In the context of ASS, its often defined in one of two ways:

  • Discrete theories: Emotions are treated as discrete categories. Typical example: Ekman's Big Six.
  • Dimensional theories: Emotions are seen as having several dimensions, like arousal, valence and dominance. Typical Example: Russell's Circumplex Model. Discrete theories have been predominant in DL-based ASS, but struggle to capture the subtleties in human the utterances in human emotion. @zhouEmotionalVoiceConversion2022

History

ESS went through a similar history as Text-to-Speech Synthesis (TTS)#History. Early approaches used rule-based approaches ([[Formant Synthesis]]) to modulate the acoustic correlates of emotion, primarily the pitch and timing of speech. The parameters of those were determined by experts. Later, more data-driven approaches emerged, where parameters were sourced as ranges from source data.

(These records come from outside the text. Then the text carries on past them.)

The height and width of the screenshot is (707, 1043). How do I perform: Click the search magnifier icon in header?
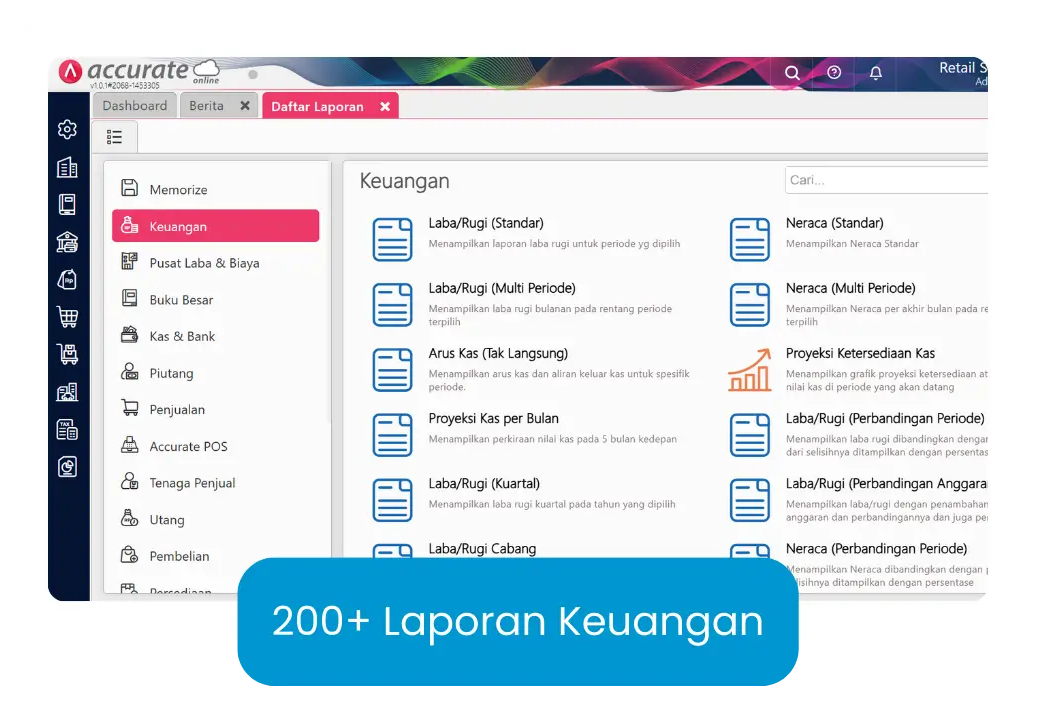(x=792, y=73)
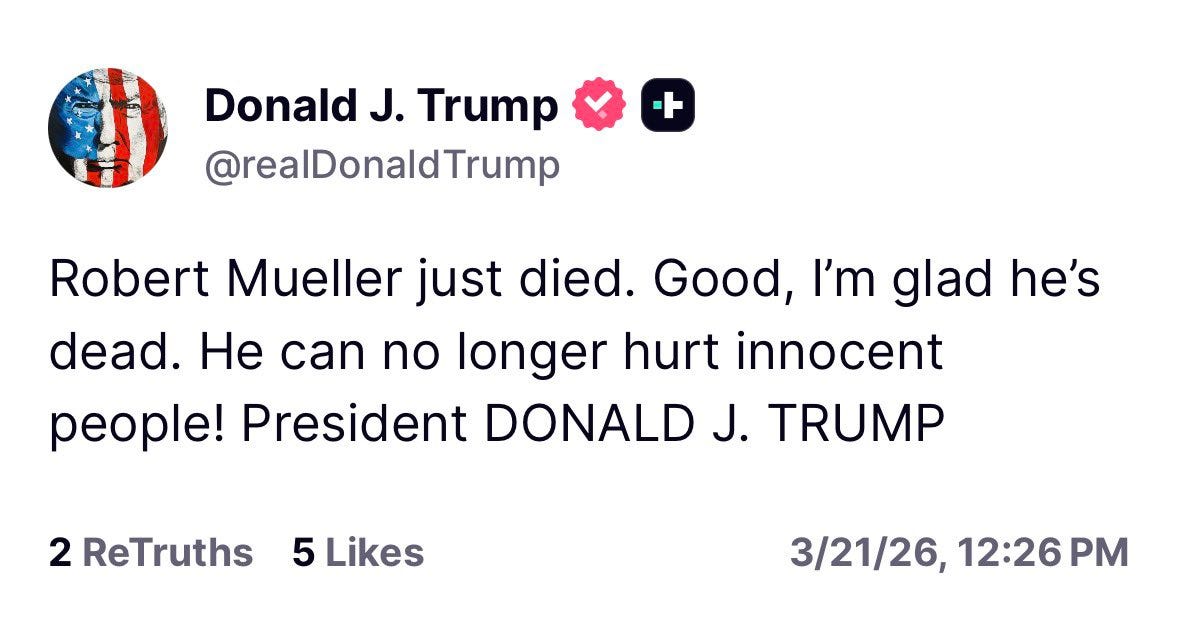Click the red verified checkmark badge
1179x625 pixels.
click(599, 104)
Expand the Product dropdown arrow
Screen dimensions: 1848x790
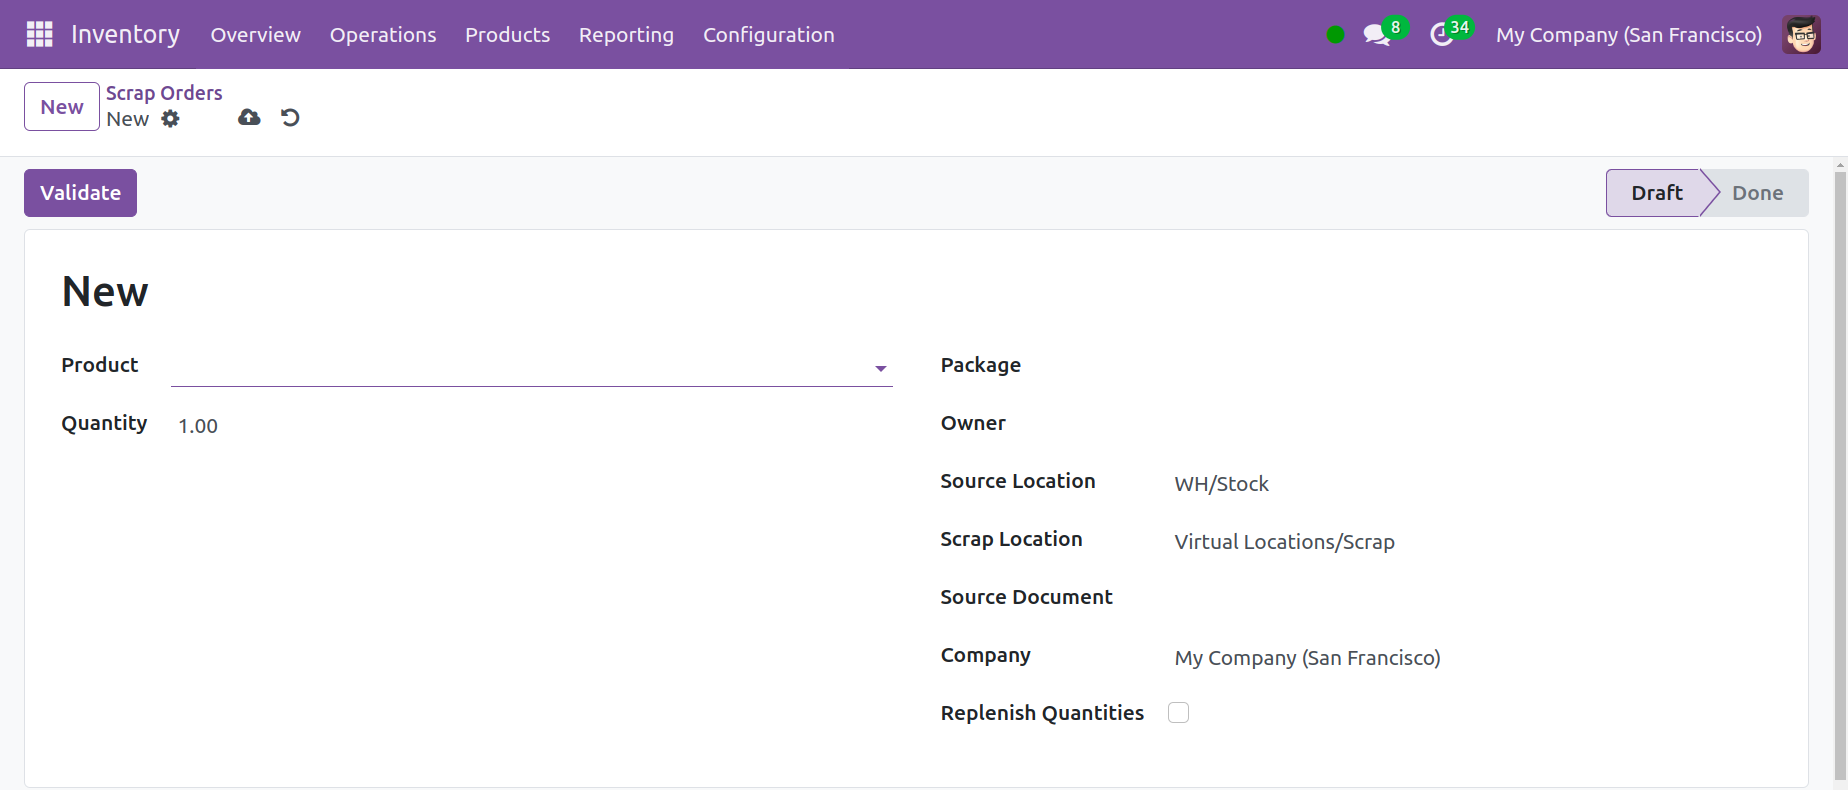[x=880, y=369]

Those early approaches were later replaced by [[Concatenative Speech Synthesis]], where pre-recorded utterances were concatenated into actual speech. Compared to the normal concatenative TTS approaches, in this case, the pre-recorded utterances also contained emotional variations. And just like normal concatenative TTS, it suffered from limited data availability and discontinuities.

Finally, ESS moved to [[Statistical Parametric Speech Synthesis (SPSS)]] and its extension into the domain of deep learning.

Deep Learning Approaches

Researches are adapting DL approaches from TTS for ESS purposes. They have to adapt them to inject emotion without Entanglement of Latent Features. Especially advances in seq2seq models have simplified dealing with the different duration that the target speech could have compared to the source signal. For ESS, those models mostly consist of multiple encoders, so that latent features like speaker, emotion and content are not entangled (see #Deep Learning Approaches#Disentanglement methods). They often are using a Variational Autoencoder style, where the latent feature is Gaussian distributed.

Another general trend is the increasing end-to-endness of ESS models, moving away from the [[Statistical Parametric Speech Synthesis (SPSS)]] models that are separated into text analyzers, acoustic model and vocoder.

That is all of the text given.